For local development where convenience matters more than safety:

```bash
mcp-server-sqlite \
  --database ./dev.db \
  --preset allow-everything \
  --init-sql schema.sql \
  --init-sql seed.sql
```

### Full-text search workflow

Set up a database with FTS5 for document search:

```bash
mcp-server-sqlite \
  --database ./docs.db \
  --preset full-ddl \
  --allow CreateVtable(*.fts5)
```

Then through the MCP tools:

```
create_fts_index({ "table_name": "articles", "columns": ["title", "body"] })

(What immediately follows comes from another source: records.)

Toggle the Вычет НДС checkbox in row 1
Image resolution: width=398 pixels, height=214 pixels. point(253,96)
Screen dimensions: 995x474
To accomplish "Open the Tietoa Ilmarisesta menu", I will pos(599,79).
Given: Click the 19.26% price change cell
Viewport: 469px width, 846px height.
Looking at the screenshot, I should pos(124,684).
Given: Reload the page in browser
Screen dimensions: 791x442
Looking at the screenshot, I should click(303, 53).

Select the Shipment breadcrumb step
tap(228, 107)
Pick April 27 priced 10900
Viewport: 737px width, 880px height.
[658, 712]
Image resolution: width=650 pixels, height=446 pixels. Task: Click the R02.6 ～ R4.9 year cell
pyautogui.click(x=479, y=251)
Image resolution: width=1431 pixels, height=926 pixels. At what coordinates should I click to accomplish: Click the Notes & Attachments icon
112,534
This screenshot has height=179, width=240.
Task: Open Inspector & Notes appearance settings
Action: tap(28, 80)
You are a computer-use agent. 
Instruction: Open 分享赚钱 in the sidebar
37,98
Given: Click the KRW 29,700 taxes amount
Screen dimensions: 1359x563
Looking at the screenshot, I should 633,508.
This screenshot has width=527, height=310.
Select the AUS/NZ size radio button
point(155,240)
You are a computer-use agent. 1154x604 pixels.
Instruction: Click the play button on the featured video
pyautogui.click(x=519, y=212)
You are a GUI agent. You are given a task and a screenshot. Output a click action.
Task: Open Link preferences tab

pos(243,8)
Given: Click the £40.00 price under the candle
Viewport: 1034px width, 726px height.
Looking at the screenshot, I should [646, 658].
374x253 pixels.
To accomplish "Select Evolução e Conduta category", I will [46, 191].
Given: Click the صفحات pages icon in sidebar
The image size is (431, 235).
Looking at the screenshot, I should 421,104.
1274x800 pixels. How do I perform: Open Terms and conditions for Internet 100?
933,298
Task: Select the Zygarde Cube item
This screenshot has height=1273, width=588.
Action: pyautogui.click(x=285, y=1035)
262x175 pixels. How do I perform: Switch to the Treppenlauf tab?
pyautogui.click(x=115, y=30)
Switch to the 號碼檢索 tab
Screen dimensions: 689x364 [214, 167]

search_fts({ "fts_table": "articles_fts", "query": "rust AND sqlite" })
```

## Logging

The server logs to stderr using the `tracing` framework. Control the log level with the `RUST_LOG` environment variable:

```bash
# Default (info)
mcp-server-sqlite --database ./app.db

# Verbose (includes tool inputs/outputs)
RUST_LOG=debug mcp-server-sqlite --database ./app.db

# Quiet (errors only)
RUST_LOG=error mcp-server-sqlite --database ./app.db
```

## Comparison with existing servers

| Feature | Official (Python) | jparkerweb (JS) | sqlite-explorer (Python) | dbhub (TS) | **This server** |
|---|---|---|---|---|---|
| Authorizer-based access control | No | No | No | No | **Yes** |
| Column-level permissions | No | No | No | No | **Yes** |
| Permission presets | No | No | No | Read-only toggle | **5 presets + overrides** |
| Query timeouts | No | No | No | Yes | **Yes** |
| Full-text search (FTS5) | No | No | No | No | **Yes** |
| Query plan explanation | No | No | No | No | **Yes** |
| Database backup | No | No | No | No | **Yes** |
| Schema introspection depth | Tables + columns | Tables + columns | Tables + columns | Tables + columns | **Tables, columns, indexes, foreign keys, views, triggers** |
| SQL injection protection | [Vulnerable][sql-injection-issue] | N/A | Parameter binding | N/A | **Authorizer rejects at prepare time** |
| Connection pooling | No | No | No | No | **Yes (r2d2)** |
| Init scripts | No | No | No | No | **Yes** |
| Single binary, no runtime | No (Python) | No (Node.js) | No (Python) | No (Node.js) | **Yes (Rust)** |

## License

Licensed under either of [Apache License, Version 2.0](LICENSE-APACHE) or [MIT License](LICENSE-MIT) at your option.